Friday 19 February 2016

PostgreSQL 9.6 - Part 1 - Horizontal Scalability

PostgreSQL 9.6 is shaping up to be an impressive release, so I thought I'd try to summarise some of the big features and improvements that it will bring. This certainly won't be exhaustive, but it will touch upon areas I've looked at closely.

I'm looking at breaking this down into the following areas:
  • Part 1 - Horizontal Scalability
  • Part 2 - Monitoring
  • Part 3 - Parallelism
  • Part 4 - Vertical Scalability
So without further ado, here's Part 1 - Horizontal Scalability

I guess I should start with the question some might be asking: "What is 'Horizontal Scalability'?" This is just a fancy way of describing the ability to distribute workload among several clusters/servers/locations etc.

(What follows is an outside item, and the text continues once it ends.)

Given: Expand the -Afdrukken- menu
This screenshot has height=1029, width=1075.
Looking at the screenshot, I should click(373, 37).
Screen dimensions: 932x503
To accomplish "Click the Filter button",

So rather than putting all the burden on one server, you can delegate at least some of the work to other servers to speed things up.

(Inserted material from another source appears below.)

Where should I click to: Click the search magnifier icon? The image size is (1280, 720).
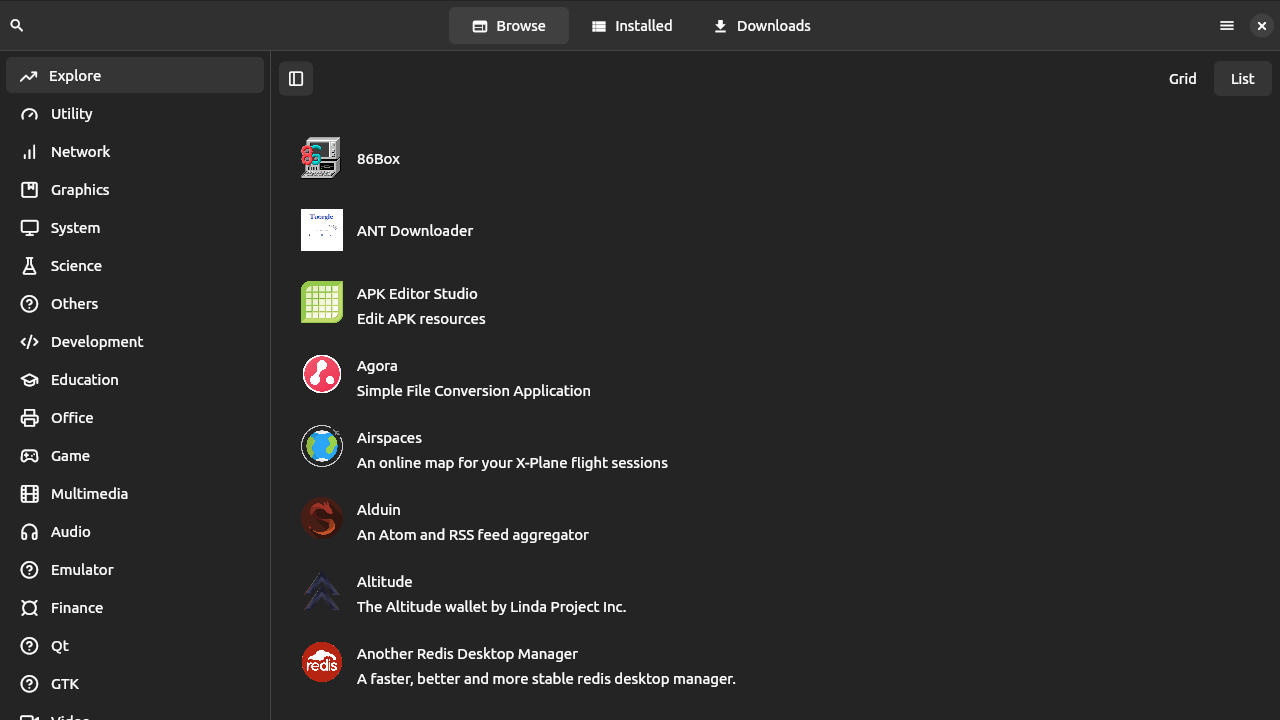click(17, 26)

For 9.6, I'll specifically be covering foreign tables (i.e. tables on remote servers which are being queried as if they were local tables). The changes are currently only usable for postgres_fdw (the core extension that allows connections to tables in other PostgreSQL databases), but other foreign data wrappers will be able to make similar changes in future. All the following features were the result of lots of hard work by my colleague at EnterpriseDB, Ashutosh Bapat, with help from Robert Haas.
Join pushdown
At the moment (pre-9.6), any queries you run which involve foreign tables require that the data from those tables be fetched in their entirety prior to any sorting or joining, and then anything you want to do to them (join, sort etc.) have to be done locally on the returned data set. As you can imagine, this is probably not what you want to do, particularly if you had a query like:
SELECT *
FROM remote.contacts c
INNER JOIN remote.countries n ON c.country = n.country
WHERE c.continent = 'Australasia';
(Note: In these examples, the tables in the schema named "remote" are foreign tables (tables which reside on a remote server), so here, remote.contacts and remote.countries are both foreign tables. It just helps us distinguish between foreign tables and local ones.)

This would fetch the whole of the table named "countries", and then, once the remote server has read all the rows of the table from disk, and pushed it across the network, the local server will then need fetch whichever rows of the foreign table named "contacts" match the WHERE clause that targets it, and then join both of the results locally.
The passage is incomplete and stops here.